[[ DATA FOR THIS TASK, beginning ]]

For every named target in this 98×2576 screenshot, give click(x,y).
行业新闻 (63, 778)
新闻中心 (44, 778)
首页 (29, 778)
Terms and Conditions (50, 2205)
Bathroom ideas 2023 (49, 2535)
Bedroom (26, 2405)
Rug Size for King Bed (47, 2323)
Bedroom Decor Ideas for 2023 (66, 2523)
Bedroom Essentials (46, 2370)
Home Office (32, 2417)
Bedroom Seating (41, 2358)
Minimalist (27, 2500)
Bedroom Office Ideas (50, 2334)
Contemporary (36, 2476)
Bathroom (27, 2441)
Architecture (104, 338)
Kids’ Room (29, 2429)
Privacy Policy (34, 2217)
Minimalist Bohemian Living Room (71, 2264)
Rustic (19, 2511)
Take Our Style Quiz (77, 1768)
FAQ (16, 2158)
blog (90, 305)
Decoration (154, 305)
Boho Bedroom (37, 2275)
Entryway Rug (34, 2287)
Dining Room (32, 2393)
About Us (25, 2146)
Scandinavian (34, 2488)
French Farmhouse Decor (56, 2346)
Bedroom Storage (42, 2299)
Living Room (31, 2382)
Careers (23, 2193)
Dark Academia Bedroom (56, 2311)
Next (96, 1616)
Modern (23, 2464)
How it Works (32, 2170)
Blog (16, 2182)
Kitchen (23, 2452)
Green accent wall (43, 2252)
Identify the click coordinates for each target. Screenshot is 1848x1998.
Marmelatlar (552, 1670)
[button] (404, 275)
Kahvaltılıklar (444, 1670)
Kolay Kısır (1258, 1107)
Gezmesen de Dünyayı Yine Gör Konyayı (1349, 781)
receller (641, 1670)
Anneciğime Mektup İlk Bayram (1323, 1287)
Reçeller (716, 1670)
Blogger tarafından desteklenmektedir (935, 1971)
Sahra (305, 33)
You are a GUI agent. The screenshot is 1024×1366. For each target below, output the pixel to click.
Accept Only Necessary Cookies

[[ DATA FOR THIS TASK, end ]]

YOUR OBJECTIVE: Give back, word for word, only the lines from the one containing "Reçeller (716, 1670)" through the closing line of the entries.

EXPECTED ANSWER:
Reçeller (716, 1670)
Blogger tarafından desteklenmektedir (935, 1971)
Sahra (305, 33)
You are a GUI agent. The screenshot is 1024×1366. For each target below, output the pixel to click.
Accept Only Necessary Cookies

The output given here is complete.